▸ TEXT SHOWN
Anne says that as outside pressures have forced changes, the business has evolved and the “experience” approach has been very successful for them. “We’ve had a lot of ups and downs over the years because of things like 9/11 and the SARS scare that affected tourism. Having a website and online shop has improved the business because many overseas customers as well as NZ’ers now order online,” she says.
“We are exporting again but now it’s wine and liqueur. A year ago we had our first export order of wine to China and we have just finished a second order for wine and liqueur. So after a lot of hard work over many years it seems to be all coming together.”
Anne and Harry’s eldest son Phillip has worked in the business since 2000 and has been involved in choosing blueberry varieties for recent plantings. “We’ve tried about 30 different varieties to find ones that suit our soil and climate. Because we are high up and get late spring frosts, they can’t flower too early and they can’t ripen too late because of the risk of early autumn frosts, so there is a short window of opportunity here to grow and harvest berries compared with our counterparts in the Waikato or Northland,” says Phillip.
“They can harvest blueberries from November through to May, we have just January through to the end of March. However, the main consideration for us is taste – if we don’t like the taste of the berry we will not grow it. We prefer the older high bush varieties that have been around for years and we believe they have better nutritional value and health benefits than the more recent varieties that have been modified to extend shelf life etc.”
Protecting and pollinating flowers are major concerns. The orchard is on a slope, and since cold air flows downhill it is important to keep drains cleared and the ends of netting covers open so that the flow is not hindered. Organic sprays are also used sometimes to raise plant temperatures. Pollination requires bees, and that means bringing in hives of honey and bumble bees. Phillip says that while honey bees will do the job in good weather, they stay home and eat stored honey when it is cold and wet. Bumble bees don’t store food and so must eat every day. They also have more fur and can tolerate cold and so will work when the honey bees won’t.
A local beekeeper brings in honey bee hives while bumble bees arrive by post in their own little hive. Once flowering is over the honey bees go elsewhere but the Frosts try to find places to put the bumble bees so that they will persist over winter. This season the provision of bees to ensure pollination cost $20,000.
The orchard policy is to avoid the use of artificial chemicals wherever possible. Liquid fertiliser foliar sprays and soil applications are used several times in spring and once in autumn. The make-up of the fertiliser is determined by soil and foliage tests and Phillip takes advice from Clive Umbers of Air8ors, a company that specialises in using compressed air injection to break up pans and pugged or compacted soils and to colonise the soil with mycorrhizal fungi. Pests and some diseases can be controlled with chlorine dioxide, a water soluble gas that is applied at night and is neutralized by UV daylight. It is hoped that this biological approach will also control the relatively new problem of Botryosphaeria, a fungus that can cause die-back and crown rot.
While shop and farmers market sales of fresh berries, juice, wine and liqueur are a major part of the business, the Frosts have added about 20 blueberry products to their range, from jams to chutneys, pickles and even blueberry dog bones! Gooseberry wine and other products, toiletries and gift baskets are also available, and for those calling in at the shop there are orchard and bush tours available with tasting afterwards and a snack at the café. A totally integrated blueberry “experience”.

▸ Collected data
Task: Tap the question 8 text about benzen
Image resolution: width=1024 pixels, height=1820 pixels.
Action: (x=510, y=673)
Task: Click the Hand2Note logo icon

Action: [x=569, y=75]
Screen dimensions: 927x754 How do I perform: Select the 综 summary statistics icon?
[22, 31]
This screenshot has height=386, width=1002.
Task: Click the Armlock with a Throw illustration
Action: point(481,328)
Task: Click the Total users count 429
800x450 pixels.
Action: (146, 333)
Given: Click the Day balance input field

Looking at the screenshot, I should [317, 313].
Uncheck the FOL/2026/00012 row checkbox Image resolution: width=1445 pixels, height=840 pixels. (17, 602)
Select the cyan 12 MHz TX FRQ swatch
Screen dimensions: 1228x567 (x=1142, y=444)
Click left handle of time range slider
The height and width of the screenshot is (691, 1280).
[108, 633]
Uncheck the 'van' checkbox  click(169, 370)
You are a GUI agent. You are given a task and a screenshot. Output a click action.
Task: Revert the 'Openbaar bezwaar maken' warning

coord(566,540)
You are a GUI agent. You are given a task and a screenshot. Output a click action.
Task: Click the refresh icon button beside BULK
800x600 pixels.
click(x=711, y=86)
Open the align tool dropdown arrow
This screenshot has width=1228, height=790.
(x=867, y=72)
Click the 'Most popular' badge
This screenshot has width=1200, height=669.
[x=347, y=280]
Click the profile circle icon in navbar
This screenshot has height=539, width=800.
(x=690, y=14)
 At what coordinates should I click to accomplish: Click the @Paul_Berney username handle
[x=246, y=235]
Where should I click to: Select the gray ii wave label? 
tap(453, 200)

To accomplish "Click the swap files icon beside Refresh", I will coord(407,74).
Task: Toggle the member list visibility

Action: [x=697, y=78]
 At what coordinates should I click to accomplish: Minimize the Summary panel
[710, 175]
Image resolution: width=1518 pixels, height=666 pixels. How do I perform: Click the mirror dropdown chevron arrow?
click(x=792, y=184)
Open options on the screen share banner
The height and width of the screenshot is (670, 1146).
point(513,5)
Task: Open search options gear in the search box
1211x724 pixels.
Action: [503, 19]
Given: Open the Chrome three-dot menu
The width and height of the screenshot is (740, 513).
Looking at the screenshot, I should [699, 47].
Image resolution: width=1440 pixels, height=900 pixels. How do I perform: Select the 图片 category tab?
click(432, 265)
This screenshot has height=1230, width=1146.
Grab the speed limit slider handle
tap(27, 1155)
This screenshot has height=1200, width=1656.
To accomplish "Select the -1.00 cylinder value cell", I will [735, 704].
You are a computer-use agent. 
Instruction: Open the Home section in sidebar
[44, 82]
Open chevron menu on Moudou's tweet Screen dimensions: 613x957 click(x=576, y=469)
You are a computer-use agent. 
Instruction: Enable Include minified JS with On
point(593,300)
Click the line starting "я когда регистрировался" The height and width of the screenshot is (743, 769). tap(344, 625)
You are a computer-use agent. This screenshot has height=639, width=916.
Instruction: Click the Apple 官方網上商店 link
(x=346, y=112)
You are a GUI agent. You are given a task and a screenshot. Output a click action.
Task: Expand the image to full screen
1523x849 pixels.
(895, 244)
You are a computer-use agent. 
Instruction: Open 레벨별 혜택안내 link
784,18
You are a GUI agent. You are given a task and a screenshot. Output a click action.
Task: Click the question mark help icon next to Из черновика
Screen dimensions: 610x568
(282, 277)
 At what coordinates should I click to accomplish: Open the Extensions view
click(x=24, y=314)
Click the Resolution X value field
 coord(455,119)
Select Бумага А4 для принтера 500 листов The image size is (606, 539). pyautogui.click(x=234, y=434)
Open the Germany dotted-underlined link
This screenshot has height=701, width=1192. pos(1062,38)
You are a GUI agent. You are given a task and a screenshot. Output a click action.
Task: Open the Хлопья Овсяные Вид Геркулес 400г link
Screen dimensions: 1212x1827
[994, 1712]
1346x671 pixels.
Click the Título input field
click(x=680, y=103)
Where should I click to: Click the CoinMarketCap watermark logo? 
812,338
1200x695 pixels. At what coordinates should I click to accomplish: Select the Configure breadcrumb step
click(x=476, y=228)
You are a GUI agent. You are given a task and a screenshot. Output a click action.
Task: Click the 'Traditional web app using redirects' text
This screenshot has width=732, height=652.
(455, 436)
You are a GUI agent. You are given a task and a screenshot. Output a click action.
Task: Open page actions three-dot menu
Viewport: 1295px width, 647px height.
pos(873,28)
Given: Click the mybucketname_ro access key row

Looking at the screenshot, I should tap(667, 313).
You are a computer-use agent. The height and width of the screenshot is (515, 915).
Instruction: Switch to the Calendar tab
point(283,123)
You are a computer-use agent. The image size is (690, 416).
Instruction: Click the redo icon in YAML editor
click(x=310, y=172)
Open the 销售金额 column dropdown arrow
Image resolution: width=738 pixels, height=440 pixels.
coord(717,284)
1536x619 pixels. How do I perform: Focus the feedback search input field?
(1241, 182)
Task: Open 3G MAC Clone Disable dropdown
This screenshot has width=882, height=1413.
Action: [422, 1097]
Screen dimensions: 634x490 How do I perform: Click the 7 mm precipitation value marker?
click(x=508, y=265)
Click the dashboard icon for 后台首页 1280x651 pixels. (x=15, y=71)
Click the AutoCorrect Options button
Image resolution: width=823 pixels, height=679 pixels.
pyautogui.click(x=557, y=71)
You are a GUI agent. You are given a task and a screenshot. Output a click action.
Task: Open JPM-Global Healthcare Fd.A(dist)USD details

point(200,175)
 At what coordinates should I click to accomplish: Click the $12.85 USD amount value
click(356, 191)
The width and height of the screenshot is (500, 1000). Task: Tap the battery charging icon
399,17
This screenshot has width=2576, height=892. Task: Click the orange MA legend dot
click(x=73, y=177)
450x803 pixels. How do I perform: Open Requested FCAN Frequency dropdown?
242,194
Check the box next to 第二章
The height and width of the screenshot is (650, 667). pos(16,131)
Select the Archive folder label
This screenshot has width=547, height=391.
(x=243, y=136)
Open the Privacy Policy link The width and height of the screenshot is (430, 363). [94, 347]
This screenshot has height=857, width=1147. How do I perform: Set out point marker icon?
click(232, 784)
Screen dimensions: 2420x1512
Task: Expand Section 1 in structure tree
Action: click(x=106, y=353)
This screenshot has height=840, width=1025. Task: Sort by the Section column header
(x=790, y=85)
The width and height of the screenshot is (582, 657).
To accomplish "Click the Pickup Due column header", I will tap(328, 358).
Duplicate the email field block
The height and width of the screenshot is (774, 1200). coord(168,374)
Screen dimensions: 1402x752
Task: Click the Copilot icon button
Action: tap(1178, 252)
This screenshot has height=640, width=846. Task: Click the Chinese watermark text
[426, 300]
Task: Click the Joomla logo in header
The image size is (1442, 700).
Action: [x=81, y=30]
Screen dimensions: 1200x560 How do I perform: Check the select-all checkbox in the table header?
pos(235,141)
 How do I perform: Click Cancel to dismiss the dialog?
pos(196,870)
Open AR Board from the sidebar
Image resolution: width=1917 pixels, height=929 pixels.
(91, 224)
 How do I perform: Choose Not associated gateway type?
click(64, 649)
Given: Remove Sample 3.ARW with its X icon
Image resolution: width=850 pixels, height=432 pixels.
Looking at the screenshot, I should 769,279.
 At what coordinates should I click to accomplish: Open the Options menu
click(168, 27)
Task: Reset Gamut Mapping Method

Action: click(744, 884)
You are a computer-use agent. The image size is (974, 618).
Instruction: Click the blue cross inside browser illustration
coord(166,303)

▸ WHAT THE TASK ASKS
According to the text on the blueberry orchard, how much did the provision of bees to ensure pollination cost this season?

▸ WRITTEN REPLY
$20,000.